Unidentified Trophy – More History on the Trophy

From Desmond McDowell, Ontario, Canada
I have been researching the Barnett Family.  They lived in a house, Northleigh, Somerton Road. In 1902 the house was (owned?) by Robert and Martha Barnett.  Robert was a Grain and Produce Merchant. It is interesting that Somerton Road does not show up in the Belfast Street Directory.  In the Fortwilliam Area, there is a House called Northleigh.
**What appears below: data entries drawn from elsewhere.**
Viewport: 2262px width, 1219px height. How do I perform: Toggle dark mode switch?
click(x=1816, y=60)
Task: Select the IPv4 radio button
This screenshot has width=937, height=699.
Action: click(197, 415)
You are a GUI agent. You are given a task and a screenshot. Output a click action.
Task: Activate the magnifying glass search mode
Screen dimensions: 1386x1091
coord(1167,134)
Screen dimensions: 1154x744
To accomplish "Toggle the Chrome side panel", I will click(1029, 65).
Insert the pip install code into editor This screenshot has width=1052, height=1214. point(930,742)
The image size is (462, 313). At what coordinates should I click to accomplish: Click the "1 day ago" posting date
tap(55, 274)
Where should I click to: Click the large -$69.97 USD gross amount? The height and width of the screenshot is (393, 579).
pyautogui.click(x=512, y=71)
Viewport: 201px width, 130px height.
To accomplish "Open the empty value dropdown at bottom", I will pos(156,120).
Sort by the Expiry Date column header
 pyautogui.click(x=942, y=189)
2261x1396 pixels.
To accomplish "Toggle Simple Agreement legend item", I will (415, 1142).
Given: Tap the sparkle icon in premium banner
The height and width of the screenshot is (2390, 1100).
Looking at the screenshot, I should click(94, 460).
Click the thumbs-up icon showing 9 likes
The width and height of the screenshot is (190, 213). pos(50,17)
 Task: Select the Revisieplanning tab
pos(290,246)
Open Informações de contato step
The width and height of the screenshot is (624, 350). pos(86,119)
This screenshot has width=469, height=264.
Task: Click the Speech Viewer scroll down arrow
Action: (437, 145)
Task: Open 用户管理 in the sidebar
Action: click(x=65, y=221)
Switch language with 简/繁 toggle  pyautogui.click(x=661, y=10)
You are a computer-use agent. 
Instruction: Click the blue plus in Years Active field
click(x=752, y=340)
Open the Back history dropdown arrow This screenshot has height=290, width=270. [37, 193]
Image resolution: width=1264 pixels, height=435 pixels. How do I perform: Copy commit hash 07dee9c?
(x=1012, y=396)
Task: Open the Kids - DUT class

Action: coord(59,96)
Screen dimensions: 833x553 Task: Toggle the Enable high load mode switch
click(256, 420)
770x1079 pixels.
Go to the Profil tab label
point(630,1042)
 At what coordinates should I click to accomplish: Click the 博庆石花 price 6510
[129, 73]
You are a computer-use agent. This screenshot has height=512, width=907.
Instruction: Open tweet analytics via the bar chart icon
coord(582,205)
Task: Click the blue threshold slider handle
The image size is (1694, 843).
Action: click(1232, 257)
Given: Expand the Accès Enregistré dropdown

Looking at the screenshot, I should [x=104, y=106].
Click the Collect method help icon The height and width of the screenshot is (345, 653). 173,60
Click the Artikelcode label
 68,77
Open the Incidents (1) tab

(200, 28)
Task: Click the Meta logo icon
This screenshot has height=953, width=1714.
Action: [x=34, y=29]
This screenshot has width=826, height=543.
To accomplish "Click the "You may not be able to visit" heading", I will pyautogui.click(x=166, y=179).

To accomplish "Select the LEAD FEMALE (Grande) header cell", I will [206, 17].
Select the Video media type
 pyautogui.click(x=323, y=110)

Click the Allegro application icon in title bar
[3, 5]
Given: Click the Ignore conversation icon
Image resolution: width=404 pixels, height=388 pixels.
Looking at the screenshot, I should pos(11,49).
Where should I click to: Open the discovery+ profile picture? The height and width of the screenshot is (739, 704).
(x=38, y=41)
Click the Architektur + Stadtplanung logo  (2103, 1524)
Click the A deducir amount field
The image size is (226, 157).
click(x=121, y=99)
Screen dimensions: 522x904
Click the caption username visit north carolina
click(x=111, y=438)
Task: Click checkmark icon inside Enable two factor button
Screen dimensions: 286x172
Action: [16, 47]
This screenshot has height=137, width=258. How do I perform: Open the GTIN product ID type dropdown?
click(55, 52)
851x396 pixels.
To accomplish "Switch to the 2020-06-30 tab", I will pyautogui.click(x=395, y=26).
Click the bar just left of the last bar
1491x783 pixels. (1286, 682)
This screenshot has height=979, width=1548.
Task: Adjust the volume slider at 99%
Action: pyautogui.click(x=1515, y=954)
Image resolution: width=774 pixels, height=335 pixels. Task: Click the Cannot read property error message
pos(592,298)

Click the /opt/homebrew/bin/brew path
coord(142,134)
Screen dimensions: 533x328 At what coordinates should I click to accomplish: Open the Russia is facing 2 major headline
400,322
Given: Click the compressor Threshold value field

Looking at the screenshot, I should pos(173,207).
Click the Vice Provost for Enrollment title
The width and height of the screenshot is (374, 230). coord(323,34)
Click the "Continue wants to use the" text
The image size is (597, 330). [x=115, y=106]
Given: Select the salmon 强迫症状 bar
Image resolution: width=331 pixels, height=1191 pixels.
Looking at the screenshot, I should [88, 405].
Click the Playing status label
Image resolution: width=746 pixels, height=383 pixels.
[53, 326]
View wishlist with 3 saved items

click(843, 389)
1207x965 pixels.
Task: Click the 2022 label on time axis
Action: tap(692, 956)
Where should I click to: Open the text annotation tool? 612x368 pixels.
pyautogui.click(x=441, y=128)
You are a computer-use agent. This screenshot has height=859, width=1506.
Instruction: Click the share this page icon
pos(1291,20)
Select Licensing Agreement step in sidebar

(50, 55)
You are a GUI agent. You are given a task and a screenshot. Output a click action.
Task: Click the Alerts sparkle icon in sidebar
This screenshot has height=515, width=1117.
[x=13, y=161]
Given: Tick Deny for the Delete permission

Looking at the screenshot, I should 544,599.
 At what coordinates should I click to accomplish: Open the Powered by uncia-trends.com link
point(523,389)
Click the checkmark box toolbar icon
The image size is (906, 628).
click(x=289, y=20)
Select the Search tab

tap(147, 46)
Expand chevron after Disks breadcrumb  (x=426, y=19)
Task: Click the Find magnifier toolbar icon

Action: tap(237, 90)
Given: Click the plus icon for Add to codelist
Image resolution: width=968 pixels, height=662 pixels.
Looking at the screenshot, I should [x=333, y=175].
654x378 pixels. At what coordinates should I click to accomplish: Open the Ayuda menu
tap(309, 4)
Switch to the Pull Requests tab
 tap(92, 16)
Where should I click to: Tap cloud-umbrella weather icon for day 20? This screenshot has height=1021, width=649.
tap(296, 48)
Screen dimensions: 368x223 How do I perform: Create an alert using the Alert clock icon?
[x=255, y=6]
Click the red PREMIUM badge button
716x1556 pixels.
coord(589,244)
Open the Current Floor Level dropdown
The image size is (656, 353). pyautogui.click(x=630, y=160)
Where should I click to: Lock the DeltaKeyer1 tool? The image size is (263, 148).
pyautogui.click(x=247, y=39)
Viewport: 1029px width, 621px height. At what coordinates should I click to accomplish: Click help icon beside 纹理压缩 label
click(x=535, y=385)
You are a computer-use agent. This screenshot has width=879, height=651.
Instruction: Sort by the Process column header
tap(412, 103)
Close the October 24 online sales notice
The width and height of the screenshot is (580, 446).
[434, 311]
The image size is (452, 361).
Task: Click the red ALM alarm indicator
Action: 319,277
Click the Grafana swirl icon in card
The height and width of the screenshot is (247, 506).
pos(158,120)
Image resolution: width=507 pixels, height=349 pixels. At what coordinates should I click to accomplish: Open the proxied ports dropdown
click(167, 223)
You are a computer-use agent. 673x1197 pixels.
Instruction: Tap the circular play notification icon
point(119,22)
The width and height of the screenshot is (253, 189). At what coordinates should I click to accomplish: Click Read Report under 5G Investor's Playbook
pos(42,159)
In 1901 there is no Somerton Road.
In 1907 Northleigh, Somerton Road the Occupier was  Mackenzie, Lieut-Colonel G. M., commanding 1st Battalion Royal Inniskilling Fusiliers
From 1908 – 1912 Northleigh, Somerton Road was occupied by HG Pring, director Grattan & Co. Ltd.
In 1918 Northleigh was occupied by Robert Barnett, a grain merchant.
In 1924 Northleigh was occupied by Wm Barnett, grain merchant.
In 1932 the name does not show up in the street directory, only listed as 49 Somerton Road and residents are the Barnett Family.
In 1943 it is listed as 47–49 Somerton Road and occupied by H.M. Govt. I am not sure what this means or what type or residence it was. Maybe villas/flats/war offices.
In 1951 it is 49 Somerton Road and the Occupier is the Belfast Hebrew Congregation.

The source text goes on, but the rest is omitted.